**The task**
Copy the rows from the line containing "Open the Forgot your password link" down to the line containing "Click the Facebook", changing "icon" to "symbol" and leaving everything else as it is.

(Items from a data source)
═══

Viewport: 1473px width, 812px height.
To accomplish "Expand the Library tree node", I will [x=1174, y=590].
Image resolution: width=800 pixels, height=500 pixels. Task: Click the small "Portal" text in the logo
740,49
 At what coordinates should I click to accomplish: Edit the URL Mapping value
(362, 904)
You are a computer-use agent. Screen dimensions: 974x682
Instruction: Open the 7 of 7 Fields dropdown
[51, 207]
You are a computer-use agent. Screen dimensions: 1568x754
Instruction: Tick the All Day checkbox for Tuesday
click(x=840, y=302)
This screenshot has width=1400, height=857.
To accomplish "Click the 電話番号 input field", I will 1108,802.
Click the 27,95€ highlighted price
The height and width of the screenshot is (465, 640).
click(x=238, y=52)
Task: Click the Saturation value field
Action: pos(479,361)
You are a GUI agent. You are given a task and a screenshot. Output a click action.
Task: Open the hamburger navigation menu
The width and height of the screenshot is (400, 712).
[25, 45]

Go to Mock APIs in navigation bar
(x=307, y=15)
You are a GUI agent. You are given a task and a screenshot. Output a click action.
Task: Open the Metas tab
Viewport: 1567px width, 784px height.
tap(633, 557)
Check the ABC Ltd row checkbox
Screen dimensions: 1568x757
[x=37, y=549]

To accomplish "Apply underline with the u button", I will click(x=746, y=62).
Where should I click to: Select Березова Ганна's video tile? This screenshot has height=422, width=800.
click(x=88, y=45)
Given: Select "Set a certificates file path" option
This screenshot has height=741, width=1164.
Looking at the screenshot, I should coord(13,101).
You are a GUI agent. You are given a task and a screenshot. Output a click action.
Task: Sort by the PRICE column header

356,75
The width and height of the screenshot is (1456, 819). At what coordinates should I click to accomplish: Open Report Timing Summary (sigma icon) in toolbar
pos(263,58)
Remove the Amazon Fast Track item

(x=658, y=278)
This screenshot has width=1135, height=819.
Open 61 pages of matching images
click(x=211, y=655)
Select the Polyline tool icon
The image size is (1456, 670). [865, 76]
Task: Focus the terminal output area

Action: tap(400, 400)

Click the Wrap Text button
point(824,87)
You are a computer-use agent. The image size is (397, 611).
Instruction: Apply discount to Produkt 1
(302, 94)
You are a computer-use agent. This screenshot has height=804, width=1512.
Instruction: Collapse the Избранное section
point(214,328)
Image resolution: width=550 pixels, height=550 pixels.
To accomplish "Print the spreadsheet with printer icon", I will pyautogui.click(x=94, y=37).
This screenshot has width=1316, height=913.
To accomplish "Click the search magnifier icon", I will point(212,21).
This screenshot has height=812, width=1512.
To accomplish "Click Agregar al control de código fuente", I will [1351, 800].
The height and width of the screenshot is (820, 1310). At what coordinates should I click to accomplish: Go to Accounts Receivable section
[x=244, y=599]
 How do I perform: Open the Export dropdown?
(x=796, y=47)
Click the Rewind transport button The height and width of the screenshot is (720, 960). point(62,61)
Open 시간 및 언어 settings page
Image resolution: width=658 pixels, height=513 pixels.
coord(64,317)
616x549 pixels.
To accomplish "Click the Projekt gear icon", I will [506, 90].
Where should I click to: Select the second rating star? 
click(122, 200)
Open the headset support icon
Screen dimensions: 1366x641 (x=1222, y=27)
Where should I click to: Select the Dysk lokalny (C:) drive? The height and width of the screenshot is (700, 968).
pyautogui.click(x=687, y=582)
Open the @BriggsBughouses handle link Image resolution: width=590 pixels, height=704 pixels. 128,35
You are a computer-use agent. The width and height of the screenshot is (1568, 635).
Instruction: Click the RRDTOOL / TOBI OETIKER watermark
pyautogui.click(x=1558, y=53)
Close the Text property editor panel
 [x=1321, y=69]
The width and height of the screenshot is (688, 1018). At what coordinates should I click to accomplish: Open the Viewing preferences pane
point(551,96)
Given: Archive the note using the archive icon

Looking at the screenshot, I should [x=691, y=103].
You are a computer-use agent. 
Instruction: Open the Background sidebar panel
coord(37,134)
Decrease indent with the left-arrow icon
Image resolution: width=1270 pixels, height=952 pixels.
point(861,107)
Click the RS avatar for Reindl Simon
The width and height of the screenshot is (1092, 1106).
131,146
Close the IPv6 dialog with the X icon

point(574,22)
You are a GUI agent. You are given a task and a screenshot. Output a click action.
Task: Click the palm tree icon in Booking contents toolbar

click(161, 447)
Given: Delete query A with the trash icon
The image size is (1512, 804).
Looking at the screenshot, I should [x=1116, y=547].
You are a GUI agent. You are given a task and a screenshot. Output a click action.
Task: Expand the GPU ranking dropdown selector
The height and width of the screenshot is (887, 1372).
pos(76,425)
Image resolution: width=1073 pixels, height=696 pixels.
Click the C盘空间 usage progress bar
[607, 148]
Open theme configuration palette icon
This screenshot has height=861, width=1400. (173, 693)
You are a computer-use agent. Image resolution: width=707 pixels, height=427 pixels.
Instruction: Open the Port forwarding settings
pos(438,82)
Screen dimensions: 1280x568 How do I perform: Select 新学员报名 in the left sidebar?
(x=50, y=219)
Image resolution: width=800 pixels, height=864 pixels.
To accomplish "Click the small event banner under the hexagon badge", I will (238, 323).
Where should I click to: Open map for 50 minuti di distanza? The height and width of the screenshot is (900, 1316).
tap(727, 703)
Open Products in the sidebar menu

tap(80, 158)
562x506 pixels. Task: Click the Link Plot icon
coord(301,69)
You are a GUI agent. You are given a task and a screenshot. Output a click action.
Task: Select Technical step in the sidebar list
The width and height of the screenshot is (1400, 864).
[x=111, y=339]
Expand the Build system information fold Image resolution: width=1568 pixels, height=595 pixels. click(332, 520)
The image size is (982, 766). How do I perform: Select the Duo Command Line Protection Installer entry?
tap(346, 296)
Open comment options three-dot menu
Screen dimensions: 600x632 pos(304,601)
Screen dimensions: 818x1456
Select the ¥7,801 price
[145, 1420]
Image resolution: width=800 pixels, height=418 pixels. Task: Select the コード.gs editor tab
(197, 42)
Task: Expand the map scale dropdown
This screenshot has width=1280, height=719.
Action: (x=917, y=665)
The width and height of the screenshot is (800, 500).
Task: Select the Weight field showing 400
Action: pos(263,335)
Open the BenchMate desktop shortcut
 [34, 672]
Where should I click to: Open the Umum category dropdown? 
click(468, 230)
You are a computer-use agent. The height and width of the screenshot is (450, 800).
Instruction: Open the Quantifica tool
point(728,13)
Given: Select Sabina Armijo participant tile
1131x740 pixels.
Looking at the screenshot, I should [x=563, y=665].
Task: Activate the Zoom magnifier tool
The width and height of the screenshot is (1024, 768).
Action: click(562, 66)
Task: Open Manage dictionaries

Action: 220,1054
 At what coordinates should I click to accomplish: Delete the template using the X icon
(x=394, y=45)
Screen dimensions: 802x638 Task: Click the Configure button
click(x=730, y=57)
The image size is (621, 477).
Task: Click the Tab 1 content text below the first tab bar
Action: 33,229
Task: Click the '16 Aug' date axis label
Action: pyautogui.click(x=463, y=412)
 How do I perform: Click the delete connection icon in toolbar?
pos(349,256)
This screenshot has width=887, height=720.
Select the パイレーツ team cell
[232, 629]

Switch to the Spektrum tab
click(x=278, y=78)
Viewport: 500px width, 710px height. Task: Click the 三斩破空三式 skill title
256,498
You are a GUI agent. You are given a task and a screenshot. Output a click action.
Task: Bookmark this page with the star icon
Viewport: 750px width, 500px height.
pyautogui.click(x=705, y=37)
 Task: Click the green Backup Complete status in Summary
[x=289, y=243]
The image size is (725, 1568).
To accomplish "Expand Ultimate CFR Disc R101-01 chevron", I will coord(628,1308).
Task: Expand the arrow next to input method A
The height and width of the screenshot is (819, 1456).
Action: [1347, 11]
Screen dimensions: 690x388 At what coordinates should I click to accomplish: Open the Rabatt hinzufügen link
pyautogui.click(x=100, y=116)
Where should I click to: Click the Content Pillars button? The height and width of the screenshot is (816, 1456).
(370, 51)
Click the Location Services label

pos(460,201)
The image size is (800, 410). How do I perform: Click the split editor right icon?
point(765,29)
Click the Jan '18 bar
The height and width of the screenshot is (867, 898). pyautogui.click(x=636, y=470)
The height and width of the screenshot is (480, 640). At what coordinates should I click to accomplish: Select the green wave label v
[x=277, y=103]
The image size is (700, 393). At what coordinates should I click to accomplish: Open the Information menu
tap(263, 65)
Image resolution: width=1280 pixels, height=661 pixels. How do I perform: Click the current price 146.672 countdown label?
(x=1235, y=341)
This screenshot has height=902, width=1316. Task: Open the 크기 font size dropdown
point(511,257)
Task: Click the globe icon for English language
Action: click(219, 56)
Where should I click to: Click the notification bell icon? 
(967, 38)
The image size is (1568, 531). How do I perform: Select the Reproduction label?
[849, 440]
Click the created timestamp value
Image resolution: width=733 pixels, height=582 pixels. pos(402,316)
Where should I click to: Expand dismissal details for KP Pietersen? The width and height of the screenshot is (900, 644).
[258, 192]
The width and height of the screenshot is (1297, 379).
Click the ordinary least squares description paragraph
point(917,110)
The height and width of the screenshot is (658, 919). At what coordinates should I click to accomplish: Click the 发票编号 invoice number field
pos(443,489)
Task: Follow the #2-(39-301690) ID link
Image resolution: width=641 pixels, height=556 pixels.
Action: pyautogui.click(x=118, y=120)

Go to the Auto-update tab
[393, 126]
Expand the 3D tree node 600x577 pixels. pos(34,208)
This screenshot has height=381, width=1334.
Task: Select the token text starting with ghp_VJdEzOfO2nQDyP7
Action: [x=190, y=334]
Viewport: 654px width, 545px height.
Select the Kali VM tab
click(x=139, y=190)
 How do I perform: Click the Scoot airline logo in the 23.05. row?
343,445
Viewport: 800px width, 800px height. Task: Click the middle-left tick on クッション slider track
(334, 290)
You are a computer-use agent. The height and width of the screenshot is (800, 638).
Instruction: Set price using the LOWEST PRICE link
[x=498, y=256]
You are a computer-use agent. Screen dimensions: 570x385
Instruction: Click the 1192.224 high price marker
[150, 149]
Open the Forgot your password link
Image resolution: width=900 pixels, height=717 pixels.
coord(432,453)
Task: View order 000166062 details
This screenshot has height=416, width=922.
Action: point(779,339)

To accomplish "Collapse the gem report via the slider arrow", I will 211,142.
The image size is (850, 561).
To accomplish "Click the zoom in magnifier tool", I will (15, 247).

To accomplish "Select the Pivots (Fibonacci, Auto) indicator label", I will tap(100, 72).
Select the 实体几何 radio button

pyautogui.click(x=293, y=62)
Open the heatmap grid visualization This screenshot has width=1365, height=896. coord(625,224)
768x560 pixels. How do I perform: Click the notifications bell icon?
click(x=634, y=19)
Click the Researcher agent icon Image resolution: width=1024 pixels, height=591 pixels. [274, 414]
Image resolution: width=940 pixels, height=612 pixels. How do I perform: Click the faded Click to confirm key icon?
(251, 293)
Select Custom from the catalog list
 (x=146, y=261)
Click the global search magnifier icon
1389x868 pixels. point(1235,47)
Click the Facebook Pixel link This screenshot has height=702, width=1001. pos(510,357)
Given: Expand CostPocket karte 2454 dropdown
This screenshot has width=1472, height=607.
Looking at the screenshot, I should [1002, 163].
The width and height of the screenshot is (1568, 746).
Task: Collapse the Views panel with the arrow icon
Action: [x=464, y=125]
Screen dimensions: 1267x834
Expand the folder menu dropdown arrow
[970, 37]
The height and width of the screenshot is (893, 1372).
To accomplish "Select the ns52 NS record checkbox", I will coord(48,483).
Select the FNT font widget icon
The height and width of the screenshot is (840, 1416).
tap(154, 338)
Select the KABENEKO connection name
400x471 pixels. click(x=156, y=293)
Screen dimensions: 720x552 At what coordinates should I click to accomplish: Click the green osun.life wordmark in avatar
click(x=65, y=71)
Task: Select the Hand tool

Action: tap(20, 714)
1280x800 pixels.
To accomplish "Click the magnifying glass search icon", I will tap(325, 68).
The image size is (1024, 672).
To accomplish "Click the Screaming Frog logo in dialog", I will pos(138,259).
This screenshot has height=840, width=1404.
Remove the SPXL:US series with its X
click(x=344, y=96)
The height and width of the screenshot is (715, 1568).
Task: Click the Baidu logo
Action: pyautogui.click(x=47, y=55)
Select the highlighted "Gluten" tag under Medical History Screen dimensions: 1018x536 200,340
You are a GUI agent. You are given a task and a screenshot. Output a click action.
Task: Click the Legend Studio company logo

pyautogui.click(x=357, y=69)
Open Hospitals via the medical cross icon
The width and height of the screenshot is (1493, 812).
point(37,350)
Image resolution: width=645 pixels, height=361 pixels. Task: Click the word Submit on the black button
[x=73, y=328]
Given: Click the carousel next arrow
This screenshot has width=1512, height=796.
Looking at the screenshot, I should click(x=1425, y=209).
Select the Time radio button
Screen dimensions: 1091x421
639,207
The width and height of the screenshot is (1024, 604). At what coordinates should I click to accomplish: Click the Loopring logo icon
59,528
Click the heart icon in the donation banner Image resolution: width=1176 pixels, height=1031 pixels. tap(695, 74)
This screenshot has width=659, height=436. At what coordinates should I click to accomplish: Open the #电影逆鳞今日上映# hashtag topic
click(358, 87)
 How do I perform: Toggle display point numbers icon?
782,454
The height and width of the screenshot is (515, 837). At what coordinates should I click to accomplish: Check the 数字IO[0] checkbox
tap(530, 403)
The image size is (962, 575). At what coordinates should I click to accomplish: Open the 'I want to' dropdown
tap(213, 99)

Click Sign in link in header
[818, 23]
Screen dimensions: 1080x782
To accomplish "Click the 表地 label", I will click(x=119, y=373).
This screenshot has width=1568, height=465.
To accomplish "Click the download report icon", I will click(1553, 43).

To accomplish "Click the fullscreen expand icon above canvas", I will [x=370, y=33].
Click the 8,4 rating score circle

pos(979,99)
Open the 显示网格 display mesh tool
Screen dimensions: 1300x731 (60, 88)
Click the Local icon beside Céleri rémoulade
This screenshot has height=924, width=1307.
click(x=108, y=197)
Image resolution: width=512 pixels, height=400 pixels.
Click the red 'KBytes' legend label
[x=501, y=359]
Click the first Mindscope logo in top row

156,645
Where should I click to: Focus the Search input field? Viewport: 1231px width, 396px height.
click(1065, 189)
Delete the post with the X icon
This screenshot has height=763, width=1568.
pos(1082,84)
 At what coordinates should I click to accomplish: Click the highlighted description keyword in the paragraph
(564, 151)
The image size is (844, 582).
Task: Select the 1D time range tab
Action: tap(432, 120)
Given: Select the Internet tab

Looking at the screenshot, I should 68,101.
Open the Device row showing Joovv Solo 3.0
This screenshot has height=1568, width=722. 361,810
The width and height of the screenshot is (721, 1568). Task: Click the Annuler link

═══

**Exercise solution**
Open the Forgot your password link
Image resolution: width=900 pixels, height=717 pixels.
coord(432,453)
Task: View order 000166062 details
This screenshot has height=416, width=922.
Action: point(779,339)

To accomplish "Collapse the gem report via the slider arrow", I will 211,142.
The image size is (850, 561).
To accomplish "Click the zoom in magnifier tool", I will (15, 247).

To accomplish "Select the Pivots (Fibonacci, Auto) indicator label", I will tap(100, 72).
Select the 实体几何 radio button

pyautogui.click(x=293, y=62)
Open the heatmap grid visualization This screenshot has width=1365, height=896. coord(625,224)
768x560 pixels. How do I perform: Click the notifications bell symbol?
click(x=634, y=19)
Click the Researcher agent symbol Image resolution: width=1024 pixels, height=591 pixels. [274, 414]
Image resolution: width=940 pixels, height=612 pixels. How do I perform: Click the faded Click to confirm key symbol?
(251, 293)
Select Custom from the catalog list
 (x=146, y=261)
Click the global search magnifier symbol
1389x868 pixels. point(1235,47)
Click the Facebook Pixel link This screenshot has height=702, width=1001. pos(510,357)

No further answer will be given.